Retinoic acid syndrome

INTRODUCTION — The retinoic acid syndrome is a distinct complex of symptoms that has been reported among patients receiving all-trans retinoic acid (ATRA) therapy for acute promyelocytic leukemia [1,2]. Acute promyelocytic leukemia is currently defined in molecular genetic terms by the presence of a reciprocal translocation between the long arms of chromosomes 15 and 17 [3], with the creation of a fusion gene product identified as PML/RAR-alpha. (See "Molecular biology of acute promyelocytic leukemia").

Among patients with the appropriate cytogenetic profile, ATRA has demonstrated efficacy as an alternative to cytotoxic chemotherapy [4]. By inducing the differentiation of malignant cells into phenotypically mature myeloid cells, ATRA has produced complete remissions in a large proportion of patients treated [1,4-6]. There are also ongoing clinical trials regarding its use in myelodysplastic syndromes [7,8], metastatic non-small cell lung cancer [9], neural tumors, and prostate cancer.

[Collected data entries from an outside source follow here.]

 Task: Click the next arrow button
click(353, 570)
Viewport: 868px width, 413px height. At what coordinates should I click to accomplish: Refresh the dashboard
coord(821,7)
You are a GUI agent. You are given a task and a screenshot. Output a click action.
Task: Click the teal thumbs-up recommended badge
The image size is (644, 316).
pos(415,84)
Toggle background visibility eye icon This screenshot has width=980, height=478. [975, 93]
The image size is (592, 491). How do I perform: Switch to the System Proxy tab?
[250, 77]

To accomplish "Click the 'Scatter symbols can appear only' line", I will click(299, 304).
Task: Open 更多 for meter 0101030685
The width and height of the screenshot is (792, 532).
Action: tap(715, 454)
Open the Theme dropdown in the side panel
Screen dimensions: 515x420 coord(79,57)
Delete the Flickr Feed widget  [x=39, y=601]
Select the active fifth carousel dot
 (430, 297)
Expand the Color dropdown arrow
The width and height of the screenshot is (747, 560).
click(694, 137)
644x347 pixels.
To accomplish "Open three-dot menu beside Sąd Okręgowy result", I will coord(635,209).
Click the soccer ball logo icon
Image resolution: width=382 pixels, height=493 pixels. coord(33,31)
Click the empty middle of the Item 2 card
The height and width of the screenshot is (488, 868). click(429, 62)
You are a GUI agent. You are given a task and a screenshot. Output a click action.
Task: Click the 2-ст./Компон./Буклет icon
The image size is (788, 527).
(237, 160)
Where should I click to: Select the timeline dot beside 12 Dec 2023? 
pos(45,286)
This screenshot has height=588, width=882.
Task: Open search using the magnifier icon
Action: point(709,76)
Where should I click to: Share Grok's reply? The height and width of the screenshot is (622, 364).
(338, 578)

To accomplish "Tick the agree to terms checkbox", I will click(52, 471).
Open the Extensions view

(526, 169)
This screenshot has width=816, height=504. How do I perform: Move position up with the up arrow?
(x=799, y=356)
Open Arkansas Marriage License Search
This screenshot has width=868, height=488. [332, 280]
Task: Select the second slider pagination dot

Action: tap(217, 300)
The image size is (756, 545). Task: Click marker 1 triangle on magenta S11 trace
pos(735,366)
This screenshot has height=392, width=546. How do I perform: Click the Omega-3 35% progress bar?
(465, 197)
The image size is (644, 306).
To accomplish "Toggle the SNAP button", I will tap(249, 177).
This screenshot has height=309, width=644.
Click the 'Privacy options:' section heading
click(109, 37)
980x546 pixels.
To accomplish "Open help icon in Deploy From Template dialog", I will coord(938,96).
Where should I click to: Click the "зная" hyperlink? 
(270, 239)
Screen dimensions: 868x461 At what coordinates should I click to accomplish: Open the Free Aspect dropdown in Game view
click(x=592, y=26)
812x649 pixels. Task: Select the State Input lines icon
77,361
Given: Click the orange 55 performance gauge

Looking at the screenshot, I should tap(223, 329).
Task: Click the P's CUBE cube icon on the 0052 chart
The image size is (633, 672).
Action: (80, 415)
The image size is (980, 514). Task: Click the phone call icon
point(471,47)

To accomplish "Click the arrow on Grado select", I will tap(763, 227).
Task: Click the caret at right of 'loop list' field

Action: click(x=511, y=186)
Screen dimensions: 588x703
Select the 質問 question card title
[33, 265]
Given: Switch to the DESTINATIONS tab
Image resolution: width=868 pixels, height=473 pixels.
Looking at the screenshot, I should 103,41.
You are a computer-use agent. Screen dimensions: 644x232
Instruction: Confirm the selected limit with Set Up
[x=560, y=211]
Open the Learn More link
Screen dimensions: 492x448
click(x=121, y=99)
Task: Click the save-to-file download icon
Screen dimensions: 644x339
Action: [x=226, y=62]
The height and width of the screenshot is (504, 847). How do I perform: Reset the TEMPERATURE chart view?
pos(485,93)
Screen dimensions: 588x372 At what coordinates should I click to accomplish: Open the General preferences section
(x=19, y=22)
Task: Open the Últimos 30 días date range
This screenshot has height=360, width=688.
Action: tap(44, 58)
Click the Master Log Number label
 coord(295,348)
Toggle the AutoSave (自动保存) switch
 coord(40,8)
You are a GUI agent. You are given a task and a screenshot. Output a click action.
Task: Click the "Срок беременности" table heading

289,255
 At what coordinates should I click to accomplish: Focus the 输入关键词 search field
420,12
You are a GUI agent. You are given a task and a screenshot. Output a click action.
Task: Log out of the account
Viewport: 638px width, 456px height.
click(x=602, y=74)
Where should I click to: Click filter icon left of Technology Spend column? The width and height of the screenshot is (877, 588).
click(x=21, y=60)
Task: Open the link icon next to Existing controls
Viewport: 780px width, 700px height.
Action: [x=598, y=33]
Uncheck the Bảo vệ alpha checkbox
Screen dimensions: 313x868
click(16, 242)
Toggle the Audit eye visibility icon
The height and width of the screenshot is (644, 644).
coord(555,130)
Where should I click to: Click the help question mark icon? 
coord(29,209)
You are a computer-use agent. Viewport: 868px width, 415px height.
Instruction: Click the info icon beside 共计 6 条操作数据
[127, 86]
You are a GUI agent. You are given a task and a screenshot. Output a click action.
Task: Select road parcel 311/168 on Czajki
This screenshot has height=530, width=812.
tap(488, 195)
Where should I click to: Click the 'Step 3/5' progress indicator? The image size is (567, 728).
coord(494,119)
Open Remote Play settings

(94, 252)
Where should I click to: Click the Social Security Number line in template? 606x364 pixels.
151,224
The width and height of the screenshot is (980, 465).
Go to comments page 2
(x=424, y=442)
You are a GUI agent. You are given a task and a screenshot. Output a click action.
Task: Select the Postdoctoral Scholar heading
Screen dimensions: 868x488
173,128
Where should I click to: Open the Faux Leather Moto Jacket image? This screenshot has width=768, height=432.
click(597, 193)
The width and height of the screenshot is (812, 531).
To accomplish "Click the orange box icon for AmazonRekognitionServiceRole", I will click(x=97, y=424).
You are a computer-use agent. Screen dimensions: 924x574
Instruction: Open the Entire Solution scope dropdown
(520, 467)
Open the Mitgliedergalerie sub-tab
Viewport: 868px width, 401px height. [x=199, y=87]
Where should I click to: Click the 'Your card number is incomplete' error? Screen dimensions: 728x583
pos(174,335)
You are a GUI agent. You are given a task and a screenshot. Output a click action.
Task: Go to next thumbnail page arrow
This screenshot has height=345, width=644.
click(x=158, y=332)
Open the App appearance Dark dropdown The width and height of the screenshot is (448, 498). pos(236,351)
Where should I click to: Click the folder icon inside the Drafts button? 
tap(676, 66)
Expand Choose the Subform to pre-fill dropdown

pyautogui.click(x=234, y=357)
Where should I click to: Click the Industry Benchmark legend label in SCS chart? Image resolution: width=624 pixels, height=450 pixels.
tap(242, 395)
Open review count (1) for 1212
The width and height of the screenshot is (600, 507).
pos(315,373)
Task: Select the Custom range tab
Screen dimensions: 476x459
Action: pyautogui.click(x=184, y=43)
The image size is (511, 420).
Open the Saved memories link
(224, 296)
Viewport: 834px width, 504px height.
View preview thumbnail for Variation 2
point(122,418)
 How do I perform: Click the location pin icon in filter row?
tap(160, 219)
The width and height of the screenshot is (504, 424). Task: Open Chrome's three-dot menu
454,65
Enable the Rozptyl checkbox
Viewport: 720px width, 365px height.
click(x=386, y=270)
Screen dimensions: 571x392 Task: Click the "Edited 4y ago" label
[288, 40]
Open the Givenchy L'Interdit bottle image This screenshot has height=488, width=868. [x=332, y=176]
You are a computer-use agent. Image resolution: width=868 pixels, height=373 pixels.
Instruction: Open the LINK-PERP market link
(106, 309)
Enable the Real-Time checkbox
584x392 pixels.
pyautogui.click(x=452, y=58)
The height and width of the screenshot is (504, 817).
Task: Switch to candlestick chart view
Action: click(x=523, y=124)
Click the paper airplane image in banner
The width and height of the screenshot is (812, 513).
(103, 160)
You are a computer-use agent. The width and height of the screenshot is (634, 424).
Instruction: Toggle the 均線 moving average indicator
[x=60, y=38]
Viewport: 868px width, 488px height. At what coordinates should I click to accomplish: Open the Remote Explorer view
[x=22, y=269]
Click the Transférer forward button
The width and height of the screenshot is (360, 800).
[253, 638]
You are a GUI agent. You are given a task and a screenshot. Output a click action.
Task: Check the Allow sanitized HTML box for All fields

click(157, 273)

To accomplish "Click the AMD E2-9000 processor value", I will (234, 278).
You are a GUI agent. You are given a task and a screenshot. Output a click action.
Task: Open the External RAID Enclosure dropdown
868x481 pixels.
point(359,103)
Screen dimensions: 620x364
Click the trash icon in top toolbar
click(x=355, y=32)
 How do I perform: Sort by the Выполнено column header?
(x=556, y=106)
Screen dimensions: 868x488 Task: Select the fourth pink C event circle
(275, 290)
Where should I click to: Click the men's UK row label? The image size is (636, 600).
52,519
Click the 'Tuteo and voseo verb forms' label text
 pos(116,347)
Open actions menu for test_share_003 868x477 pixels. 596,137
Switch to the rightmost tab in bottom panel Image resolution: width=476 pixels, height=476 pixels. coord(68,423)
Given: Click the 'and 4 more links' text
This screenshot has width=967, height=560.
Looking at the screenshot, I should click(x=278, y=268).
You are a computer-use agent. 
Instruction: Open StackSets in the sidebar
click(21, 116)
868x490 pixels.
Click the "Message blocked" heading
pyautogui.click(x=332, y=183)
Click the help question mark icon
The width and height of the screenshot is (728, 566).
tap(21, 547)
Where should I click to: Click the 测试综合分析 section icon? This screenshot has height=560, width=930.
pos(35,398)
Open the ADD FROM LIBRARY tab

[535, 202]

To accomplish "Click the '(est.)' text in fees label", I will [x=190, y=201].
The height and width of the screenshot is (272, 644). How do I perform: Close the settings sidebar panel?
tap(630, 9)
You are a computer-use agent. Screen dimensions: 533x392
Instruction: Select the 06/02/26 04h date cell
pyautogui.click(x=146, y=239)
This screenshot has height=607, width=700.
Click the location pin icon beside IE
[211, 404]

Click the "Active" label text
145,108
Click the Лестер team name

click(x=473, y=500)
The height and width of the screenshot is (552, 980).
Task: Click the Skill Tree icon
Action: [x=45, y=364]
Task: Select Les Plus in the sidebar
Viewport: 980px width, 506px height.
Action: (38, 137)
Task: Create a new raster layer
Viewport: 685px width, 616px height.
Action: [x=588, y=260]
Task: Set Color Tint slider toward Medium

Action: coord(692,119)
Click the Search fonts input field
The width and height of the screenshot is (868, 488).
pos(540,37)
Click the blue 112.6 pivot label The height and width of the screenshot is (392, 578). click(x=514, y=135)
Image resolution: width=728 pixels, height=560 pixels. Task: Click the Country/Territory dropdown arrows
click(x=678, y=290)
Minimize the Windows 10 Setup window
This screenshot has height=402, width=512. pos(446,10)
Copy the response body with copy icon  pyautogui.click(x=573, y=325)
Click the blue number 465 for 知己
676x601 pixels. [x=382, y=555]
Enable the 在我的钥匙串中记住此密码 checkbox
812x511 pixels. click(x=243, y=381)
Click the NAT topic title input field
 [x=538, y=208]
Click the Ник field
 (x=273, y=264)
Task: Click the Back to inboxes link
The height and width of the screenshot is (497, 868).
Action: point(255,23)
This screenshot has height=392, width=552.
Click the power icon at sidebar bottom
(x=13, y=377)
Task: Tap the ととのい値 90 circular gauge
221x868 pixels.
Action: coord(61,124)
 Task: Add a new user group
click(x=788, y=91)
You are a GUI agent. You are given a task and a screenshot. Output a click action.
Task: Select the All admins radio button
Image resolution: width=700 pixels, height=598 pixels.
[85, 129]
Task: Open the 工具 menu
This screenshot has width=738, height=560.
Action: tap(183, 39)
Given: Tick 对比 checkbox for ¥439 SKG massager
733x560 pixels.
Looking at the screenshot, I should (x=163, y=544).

CLINICAL PRESENTATION — As the number of patients treated with ATRA has grown, a constellation of signs and symptoms, now identified as the retinoic acid syndrome, has been identified. This syndrome consists of fever, dyspnea, weight gain, pulmonary infiltrates, pleural or pericardial effusions, episodic hypotension, renal dysfunction, and leukocytosis [10,11]. There have also been case reports of retinoic acid syndrome associated with Sweet's syndrome (acute febrile neutrophilic dermatosis) [12,13]. Pulmonary hemorrhage is a well-described complication; however, its incidence is unclear [14,15].

The retinoic acid syndrome has also been described in patients with relapsed acute promyelocytic leukemia who received induction therapy with arsenic trioxide[16,17]. One patient developed this syndrome after initial induction therapy with ATRA in combination with chemotherapy. At relapse 3 years later, she was treated with arsenic trioxide and developed the identical syndrome, which was relieved by administration of corticosteroids[17]. As with ATRA, both the leukocytosis and the retinoic acid syndrome following induction therapy with arsenic trioxide are believed related to the ability of these agents to induce differentiation of APL cells [16]. (See "Clinical features and treatment of acute promyelocytic leukemia in adults").

EPIDEMIOLOGY — The frequency of the retinoic acid syndrome ranges between 6 and 26 percent in patients treated with standard doses of ATRA [2,10,14]. Most cases of the syndrome develop during the first 30 days of therapy; one series of 64 patients found that the median timing of onset was 7 days after ATRA treatment was begun [2].